The church of Saint Lenart

cerkev-sv-lenart-bodesce

Sv. Lenarta na pečeh v Bodeščah

Branch Church of St. Lenart on the cliffs in Bodešče is a Gothic church from the first half of the 15th century. The church has been preserved to this day in an almost unchanged form. It is very famous for the paintings, which were not made all at once, but in several intervals. The Baroque Gothic one-nave church with a star-vaulted presbytery dates from around 1440, a Renaissance shed and a baroque bell tower is one of the most important sacral monuments in the northwestern corner of Gorenjska.

In 1881, Dr. Joseph Mantuani discovered the greatest asset of the church, wall paintings on the façade and in the interior, reflecting several paintings from the 15th and 16th centuries. The master of the Bohinj Presbytery painted the frescoes of St. Christopher and St. Lenart on the north exterior of the presbytery and the altarpiece on the outer wall of the triumphal wall. Twenty years later, he was followed by a master from Bodešče with the decoration of the presbytery according to the principles of t.i. of the Carniolan Presbytery.

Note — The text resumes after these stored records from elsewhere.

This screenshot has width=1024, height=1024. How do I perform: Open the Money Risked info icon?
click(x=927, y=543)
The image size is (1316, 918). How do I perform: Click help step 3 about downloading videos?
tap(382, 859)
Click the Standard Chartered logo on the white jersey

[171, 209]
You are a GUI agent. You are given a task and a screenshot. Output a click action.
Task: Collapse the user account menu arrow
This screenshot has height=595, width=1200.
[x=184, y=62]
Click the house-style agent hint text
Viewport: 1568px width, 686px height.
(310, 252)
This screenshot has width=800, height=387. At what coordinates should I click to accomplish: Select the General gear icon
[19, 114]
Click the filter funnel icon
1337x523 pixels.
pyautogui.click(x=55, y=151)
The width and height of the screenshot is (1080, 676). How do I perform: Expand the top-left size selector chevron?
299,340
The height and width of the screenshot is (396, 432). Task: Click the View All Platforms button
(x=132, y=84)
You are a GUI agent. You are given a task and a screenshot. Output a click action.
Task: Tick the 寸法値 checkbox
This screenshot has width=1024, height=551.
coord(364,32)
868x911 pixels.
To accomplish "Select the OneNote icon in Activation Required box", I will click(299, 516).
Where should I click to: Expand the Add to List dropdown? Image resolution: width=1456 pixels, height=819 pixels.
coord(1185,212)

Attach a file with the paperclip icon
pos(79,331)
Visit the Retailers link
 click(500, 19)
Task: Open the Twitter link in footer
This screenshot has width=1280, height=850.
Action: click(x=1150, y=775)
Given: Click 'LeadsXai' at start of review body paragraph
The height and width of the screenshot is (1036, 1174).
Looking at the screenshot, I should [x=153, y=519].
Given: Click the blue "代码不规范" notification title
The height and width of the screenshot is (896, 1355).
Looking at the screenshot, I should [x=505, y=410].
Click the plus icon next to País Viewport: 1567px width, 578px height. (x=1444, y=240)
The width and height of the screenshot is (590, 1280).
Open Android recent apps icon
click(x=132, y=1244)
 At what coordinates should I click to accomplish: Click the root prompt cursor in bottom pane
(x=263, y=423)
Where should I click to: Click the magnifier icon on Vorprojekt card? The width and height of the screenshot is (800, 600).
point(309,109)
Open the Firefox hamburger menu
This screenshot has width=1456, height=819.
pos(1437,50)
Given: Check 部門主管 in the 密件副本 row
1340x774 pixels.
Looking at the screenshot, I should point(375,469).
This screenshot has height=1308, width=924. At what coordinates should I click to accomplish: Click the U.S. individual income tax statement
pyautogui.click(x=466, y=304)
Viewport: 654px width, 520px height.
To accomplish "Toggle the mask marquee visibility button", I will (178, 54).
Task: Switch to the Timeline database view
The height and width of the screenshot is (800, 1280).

The walls depict saints sitting in the fields, under them a series of standing apostles, and on the triumphal wall has a depiction of Jesus among the scribes. The same painter also decorated the exterior of the presbytery with the depiction of St. Nedelja and the west façade of the nave in the shed with pictures of St. Floriana and St. George. The equipment is late Baroque. Altar paintings of st. Vid and St. Florian (oil on canvas) lateral altarpieces were painted by the Carniolan painter Leopold Layer (1752-1826), a statue of St. Of John Nepomuk and St. Francis Xavier on the altar of St. Florian in the north is the work of the Carniolan sculptor Valentin Vrbnik, while two statues on the altar of St. Vid are made by an anonymous sculptor of inferior quality.

The main New Renaissance altar is from the 19th century. According to Lavtizar’s records, there were two bells in the bell tower. The older one is from the 16th century, without the bellman’s name and year inscribed, and the smaller and newer ones are from the 17th century, with the year 1618 and the bellboy’s name, Elias Sombragh.